= Beginning of Section =
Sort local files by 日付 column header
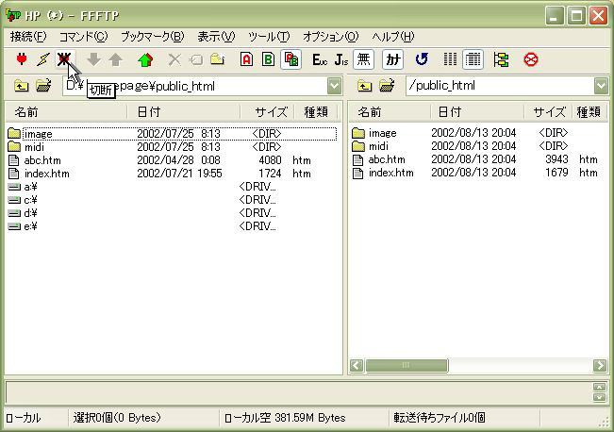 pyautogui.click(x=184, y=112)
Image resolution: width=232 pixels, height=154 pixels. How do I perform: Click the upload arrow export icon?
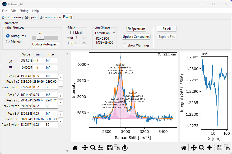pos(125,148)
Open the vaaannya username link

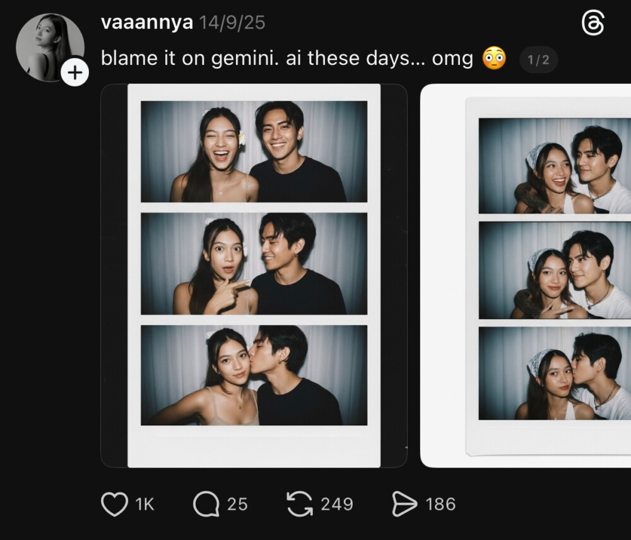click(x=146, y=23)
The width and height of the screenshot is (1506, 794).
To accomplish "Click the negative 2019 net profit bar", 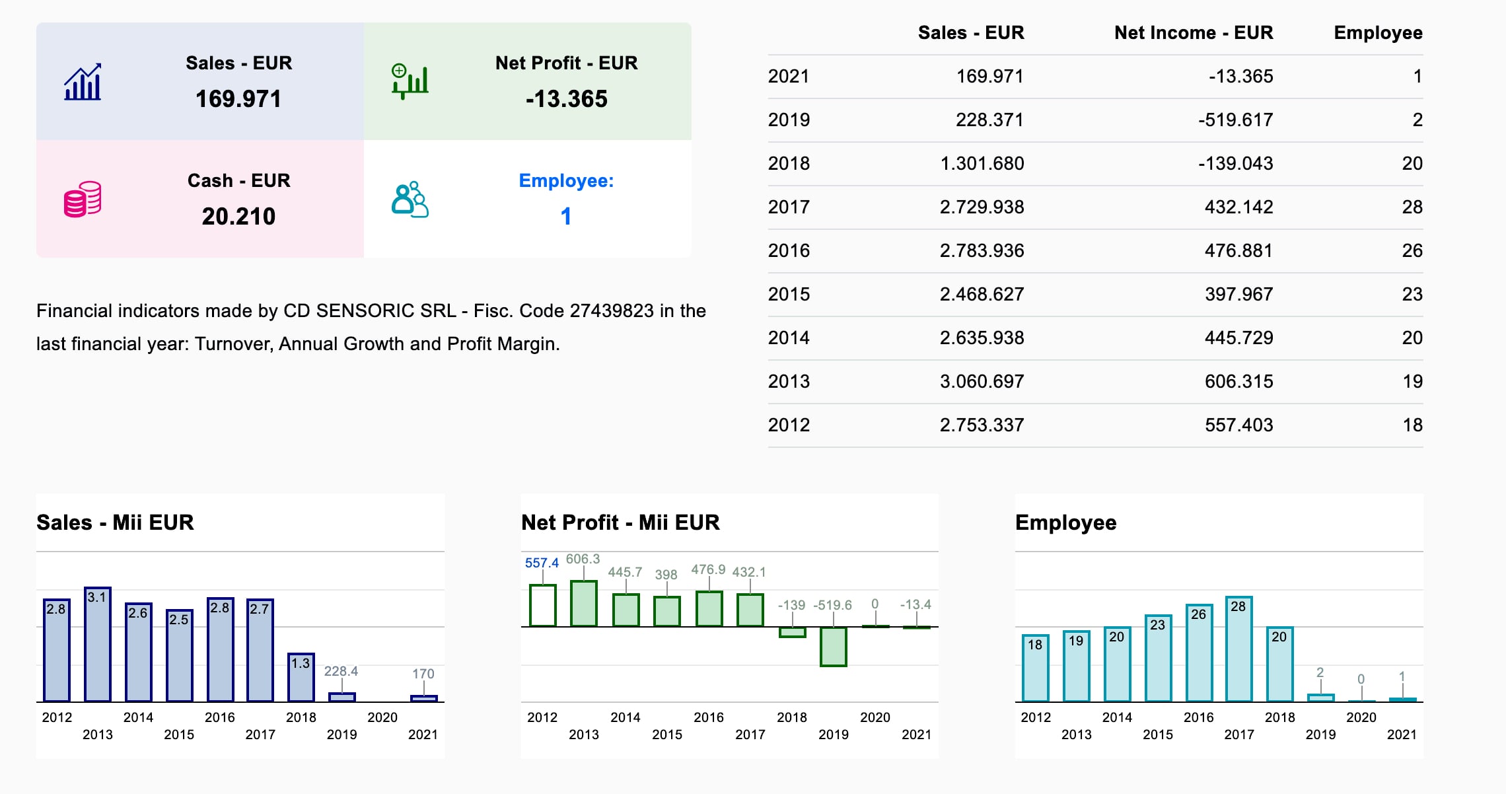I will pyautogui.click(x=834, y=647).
= End of Section =
= Beginning of Section =
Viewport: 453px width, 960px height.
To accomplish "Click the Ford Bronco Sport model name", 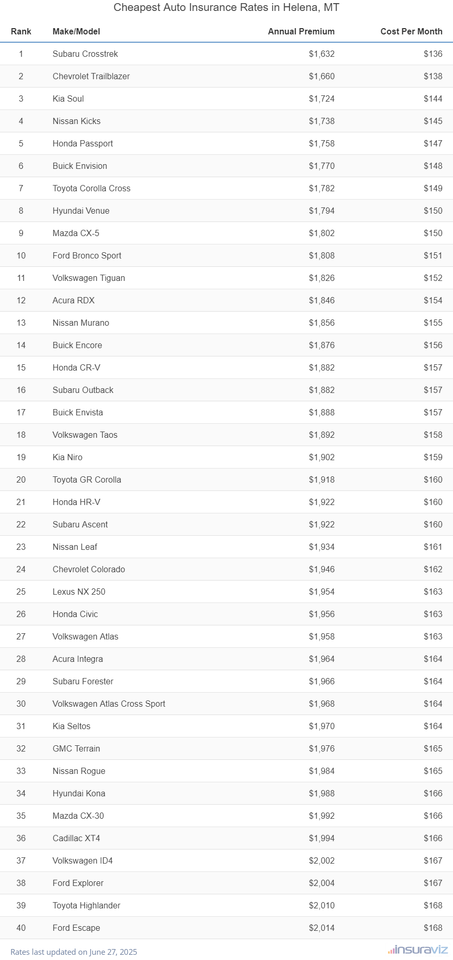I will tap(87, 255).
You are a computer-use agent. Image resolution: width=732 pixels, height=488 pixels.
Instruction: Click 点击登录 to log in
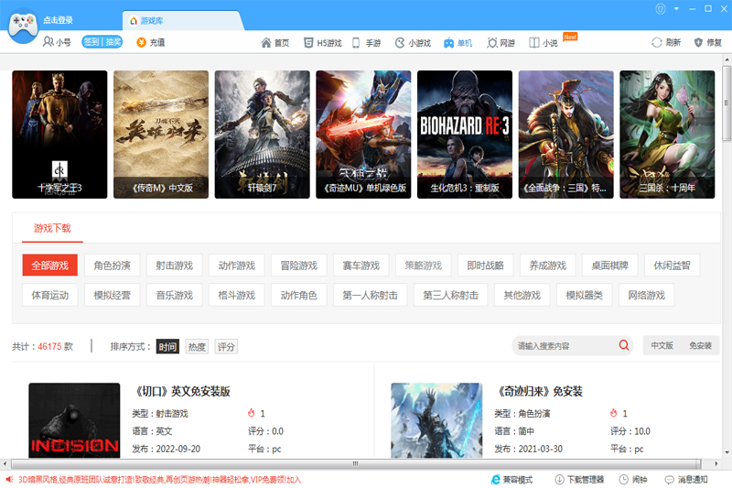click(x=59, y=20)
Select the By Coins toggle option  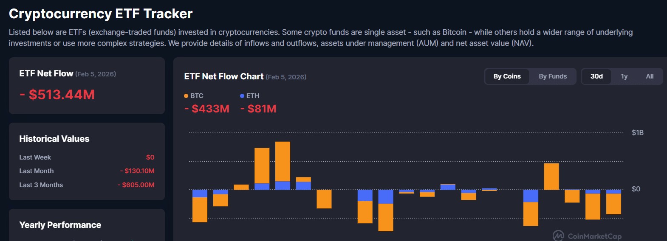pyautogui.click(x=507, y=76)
= End of Section =
= Beginning of Section =
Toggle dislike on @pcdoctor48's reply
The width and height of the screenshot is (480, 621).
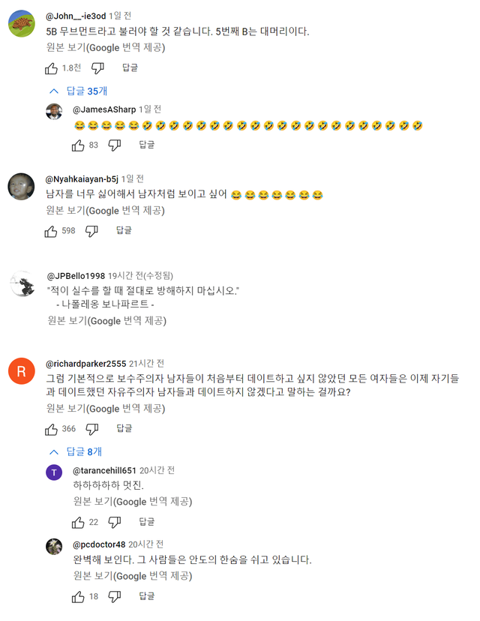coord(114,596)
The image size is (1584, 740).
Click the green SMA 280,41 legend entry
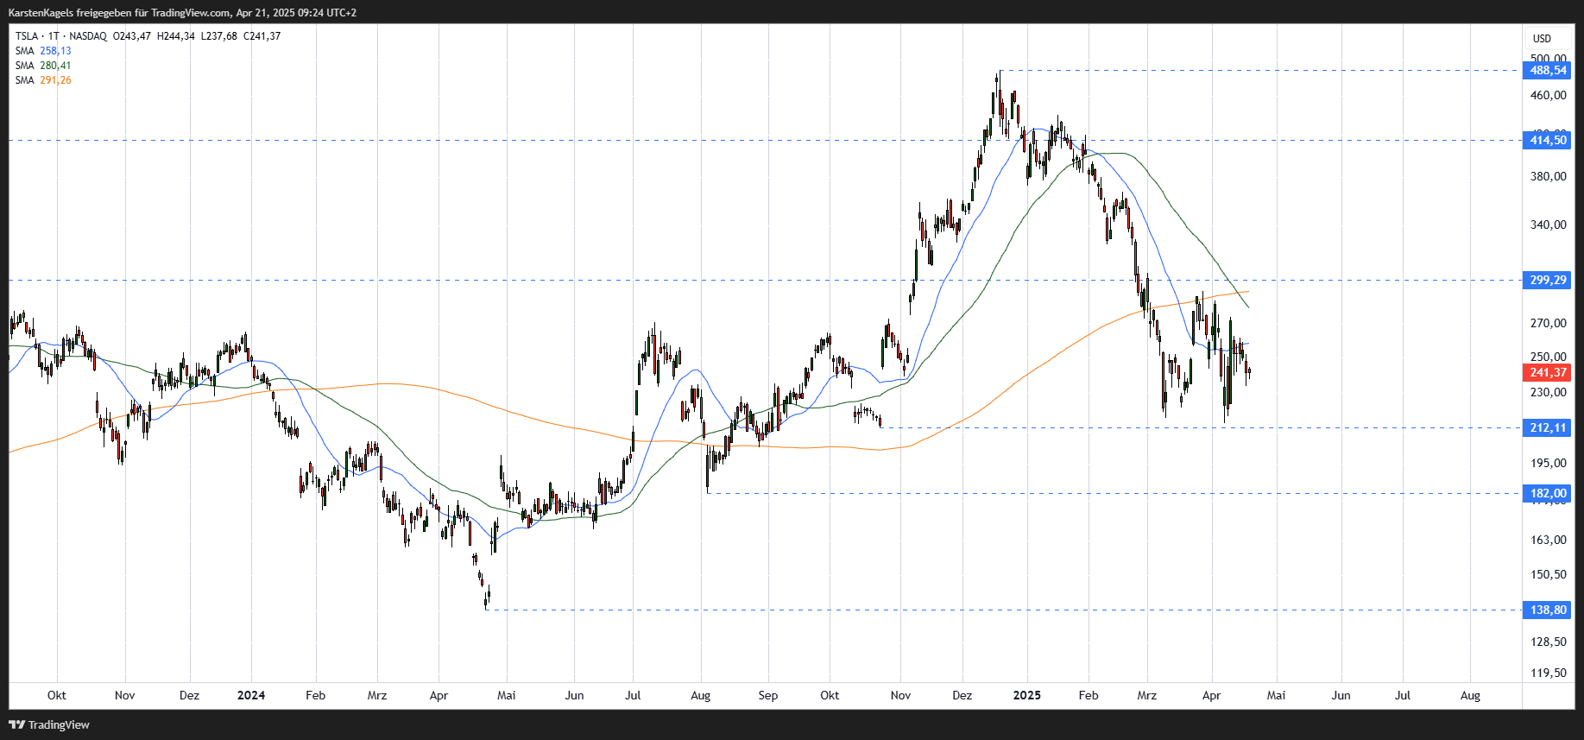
= End of Section =
• About this exercise
The material above holds pictures; leave them out. Repeat exactly the lines from the one containing "Toggle dislike on @pcdoctor48's reply" through the one containing "Click the green SMA 280,41 legend entry", and nothing else.

• Response to the exercise
Toggle dislike on @pcdoctor48's reply
The width and height of the screenshot is (480, 621).
coord(114,596)
The image size is (1584, 740).
Click the green SMA 280,41 legend entry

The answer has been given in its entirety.